The increasing demand from regulatory bodies for the characterisation of tobacco and tobacco smoke products creates a need to generate reliable results in short time frames.

A multi-compound method for the quantification of volatile organic compounds (VOC), selected carbonyls, hydrogen cyanide and further volatile organic compounds mentioned in the harmful and potentially harmful constituents (HPHC) list published by the United States Food and Drug Administration (FDA) and in the gas phase of cigarette smoke was developed and presented during the CORESTA Congress and Joint Study Groups Meeting in 2010 and 2013 [SSPT 11, CORESTA 2010; SSPT 29, CORESTA 2013]. It was concluded that results obtained by the multi-compound method and other alternative methods were at comparable concentration levels [SSPT 11, CORESTA 2010].

Here an extended and fully validated method is presented which covers 20 volatile organic compounds, such as isoprene, toluene, benzene, butadiene, acrylonitrile, acetone, acrolein, acetaldehyde, hydrogen cyanide, ethyl benzene, furan, vinyl chloride, vinyl acetate, ethylene oxide, and propylene oxide, methanol, acetonitrile, nitromethane, 2-nitropropane, and styrene in cigarette smoke. This method is based on the same collection as previously described for the determination of selected volatile Hoffmann Analytes, but features a different chromatography system [SSPT 29, CORESTA 2013]. Calculation of results was carried out using different deuterated internal standards.

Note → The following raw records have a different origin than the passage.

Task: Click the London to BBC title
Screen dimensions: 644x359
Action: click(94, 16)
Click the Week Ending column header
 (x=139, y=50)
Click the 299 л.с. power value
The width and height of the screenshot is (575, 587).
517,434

During the method development, the reactivity of volatile compounds in a gas matrix and their stability in the gas phase of cigarette smoke were carefully investigated.

In this poster, detailed information and observation obtained during the method development and validation, e.g. impact of different gas bag materials, stability of calibration standards over a longer time period, and the influence of different internal standards on data evaluation, will be presented.